As imagens sobremodernas são a síntese de multiplicidades extensivas e intensivas que vagavam como fantasmas nômades e às quais eram conferidas um status de ilusão e falsidade. Ao se libertarem do campo de atração do real, da representação e do seu centro ótico, elas assumem, definitivamente, uma realidade; numérica e "sem substrato material além da nuvem eletrônica de milhões de micro-impulsos que percorrem os circuitos eletrônicos do computador, uma realidade cuja única realidade é virtual " (ibidem, p. 42). Os pixels são zonas de indiscernibilidade entre as múltiplas partículas e as ausências ou buracos que as materializam e  as fazem sumir, em um movimento mais veloz  que o limite que pode ser mensurado pelos físicos modernos. Como fantasmas, definem um espaço entre o que se procura e o que ainda não foi encontrado. "De um lado, as multiplicidades extensivas, divisíveis e molares; unificáveis, totalizáveis, organizáveis; conscientes ou pré-conscientes - e, de outro, as multiplicidades libidinais inconscientes, moleculares, intensivas, constituídas de partículas que não se dividem sem mudar de natureza, distâncias que não  variam sem entrar em outra multiplicidade, que não param de fazer-se e desfazer-se, comunicando, passando umas nas outras no interior de um limiar, ou além ou aquém" (Giles Delleuze - Mil Platôs - Vol I, p. 46).

## Requisitos da tarefa
Transcreva na íntegra o texto acima sobre as imagens sobremodernas, sem nenhuma alteração.

Dados para localizar alvos visíveis:

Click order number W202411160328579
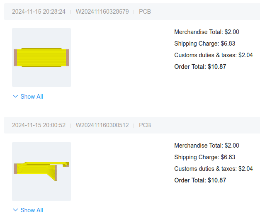The width and height of the screenshot is (260, 221). (102, 12)
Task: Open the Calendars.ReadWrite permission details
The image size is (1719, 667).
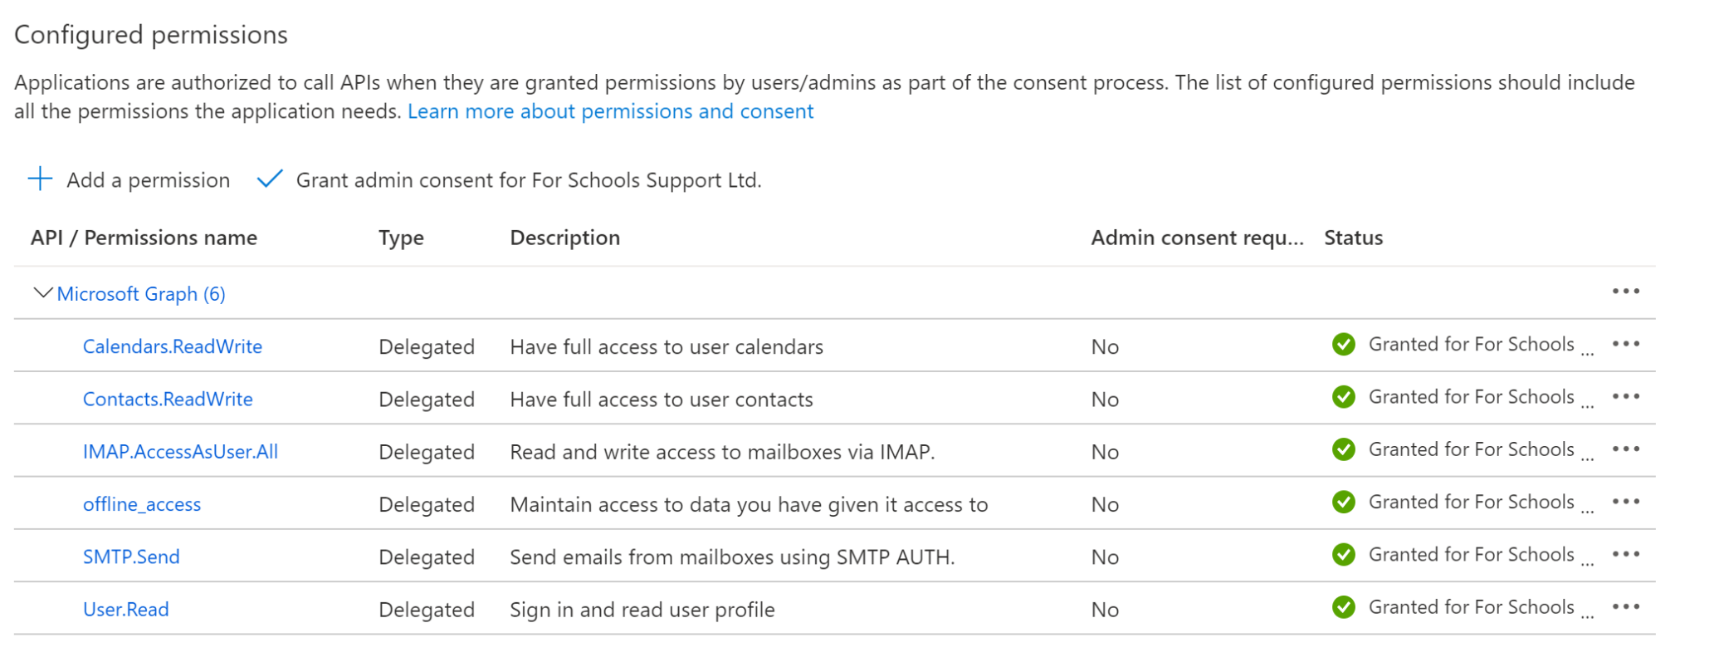Action: tap(173, 346)
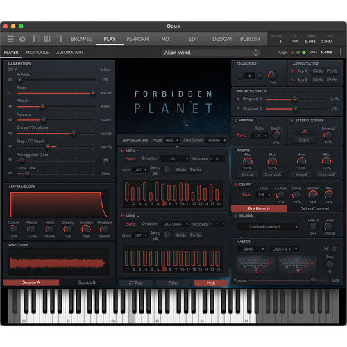
Task: Toggle the ARP A power button
Action: (x=121, y=151)
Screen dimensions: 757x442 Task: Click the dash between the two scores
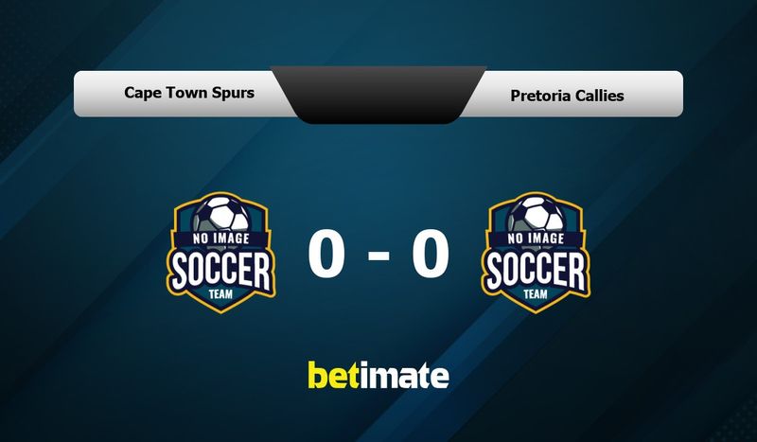click(379, 256)
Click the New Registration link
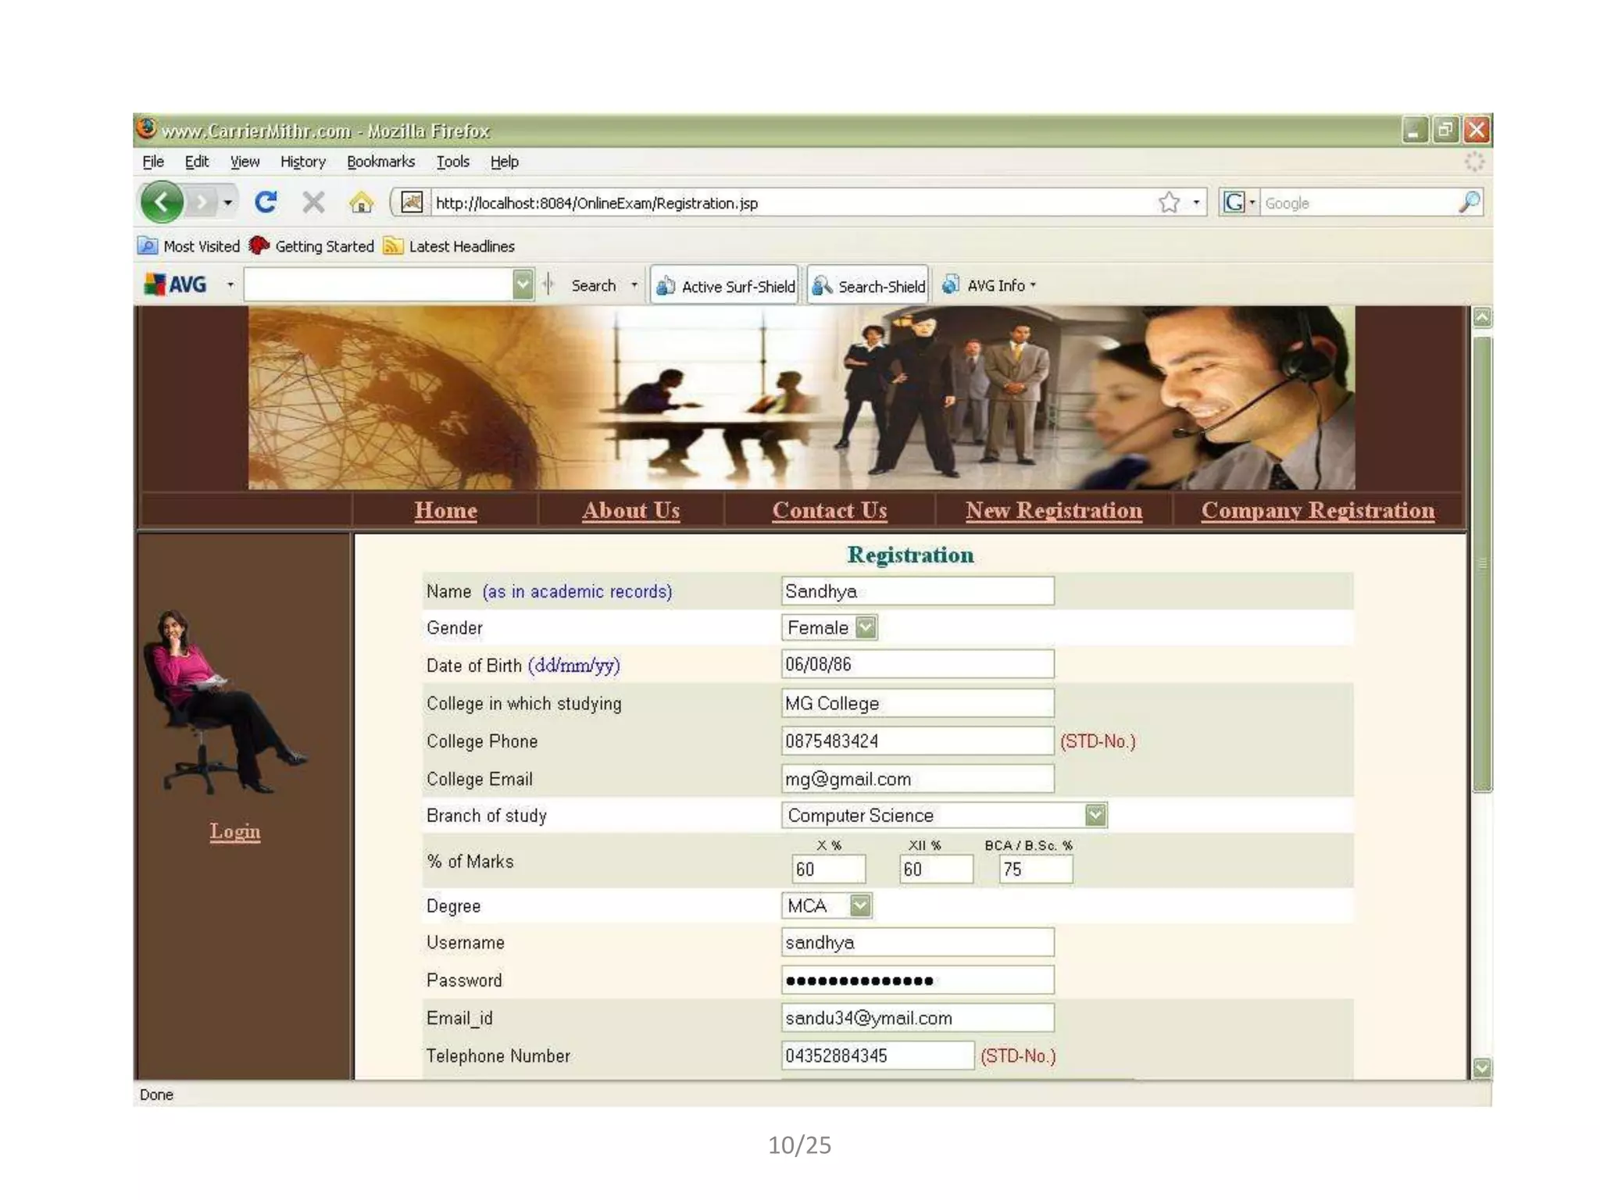 pos(1053,510)
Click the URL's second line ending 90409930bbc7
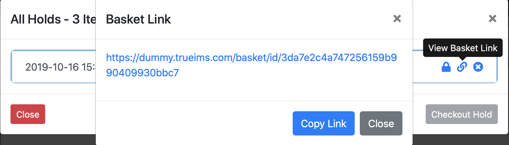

## Resultado do exercício
As imagens sobremodernas são a síntese de multiplicidades extensivas e intensivas que vagavam como fantasmas nômades e às quais eram conferidas um status de ilusão e falsidade. Ao se libertarem do campo de atração do real, da representação e do seu centro ótico, elas assumem, definitivamente, uma realidade; numérica e "sem substrato material além da nuvem eletrônica de milhões de micro-impulsos que percorrem os circuitos eletrônicos do computador, uma realidade cuja única realidade é virtual " (ibidem, p. 42). Os pixels são zonas de indiscernibilidade entre as múltiplas partículas e as ausências ou buracos que as materializam e  as fazem sumir, em um movimento mais veloz  que o limite que pode ser mensurado pelos físicos modernos. Como fantasmas, definem um espaço entre o que se procura e o que ainda não foi encontrado. "De um lado, as multiplicidades extensivas, divisíveis e molares; unificáveis, totalizáveis, organizáveis; conscientes ou pré-conscientes - e, de outro, as multiplicidades libidinais inconscientes, moleculares, intensivas, constituídas de partículas que não se dividem sem mudar de natureza, distâncias que não  variam sem entrar em outra multiplicidade, que não param de fazer-se e desfazer-se, comunicando, passando umas nas outras no interior de um limiar, ou além ou aquém" (Giles Delleuze - Mil Platôs - Vol I, p. 46).